By Peter Maddern
Heartland is the latest in contemporary art exhibitions to hit the Art Gallery of South Australia, this time with a very local, home grown feel about it. The Heartland topic refers to not only local artists (some immigrants, some now emigrants) but the spiritual connection the artists used feel for the state, represented in all manner of urban and outback settings. Its connections with the Samstag’s Revealed #2 are that both connect with the citizens of the state but here the collecting is done by a public institution rather than private collectors but both represent their sincerity in supporting the development of the artists they sponsor.
Certainly some exhibition spaces make quite an impact upon their entry or their approach. In the centre of it all are all manner of works from the artists of the Amata-Tjala communities, a brightly coloured and lit area where large canvases encircle child-like monster toys that hang and float that make you feel like you have entered a Darryl Lea chocolate shop only the sweetest things can’t be eaten.
Before it is a dimly lit room of Kate Breakey’s 1 metre square sepia toned photographs. I have to say for this reviewer here there was a significant gap between impact and quality. Shafts of light through cloudy skies and views down an embankment after a bush fire may make for a whole but individually they don’t seem much more than the output you would expect from a new photographic enthusiast. I trust these weren’t part of the collection that was specially commissioned for which taxpayer money was used. Though, it has to be said they had more going for them than most of Ian North’s happy snaps from the 70’s.
Early on visitors will happen upon James Darling and Lesley Forwood’s River to Ocean, an ambitious installation of the Coorong area including the great lakes and the mouth of the Murray which is made entirely of mallee roots. Its scope and diligence of construction delivers on the timeless nature of this area as well as the narrowness of the sand dune wall that separates an ecologically fragile area from pounding seas with no break til you reach the bottom of the earth. There is a solemnity about the work that matches the feel one gets from the nature of the land when one visits it. God only knows where this goes when the exhibition gets packed up!
As one proceeds past the sweetness of the Amata items, one’s attention gets captured by the view of a rotating, upturned bare tree in the end room ahead. It is part of Angela and Hossein Valamanesh’s What Remains? that will find poignancy for migrants from the northern hemisphere as it speaks of the mirror world of loss and memory from the place from which they came. Theatre goers will also remember it from the staging of the very successful Andrew Bovell’s play When the Rain Stops Falling that was premiered at the 2008 Festival Arts. Their video of snails crossing before a still camera provides an alternate take on a mesmerising work.
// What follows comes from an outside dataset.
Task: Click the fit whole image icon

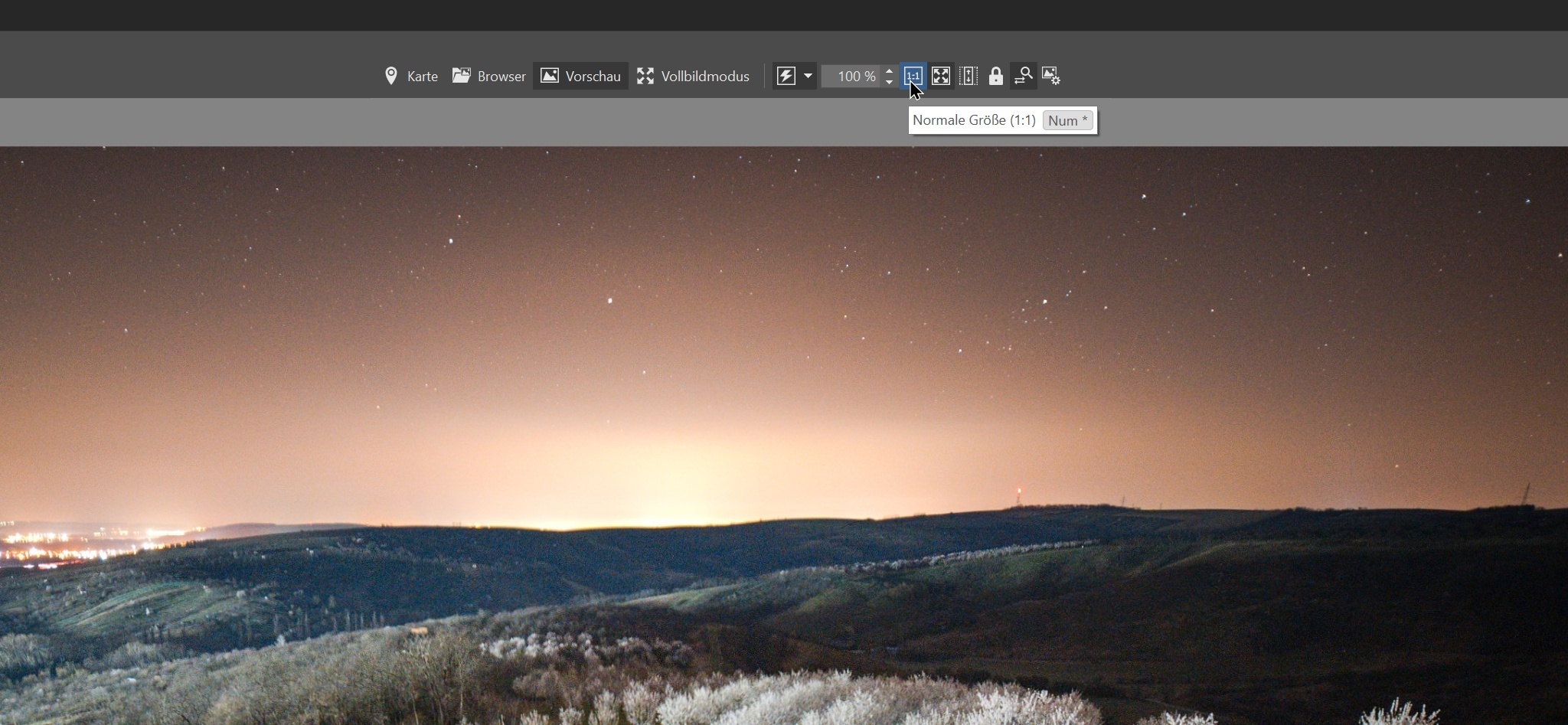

The Heartland initiative would seem one that could emulate the Samstag’s commitment to the state’s local collectors; that is by being a regularly appearing exhibition. Replacing or alternating with the Biennial of Australian Art at Festival time is one suggestion. Perhaps also a greater array of local artists could be represented for at its core six artists alone dominate most of the wall space utilised. But, for superficial visual impact, curators Nici Cumpston and Lisa Slade have done a good job.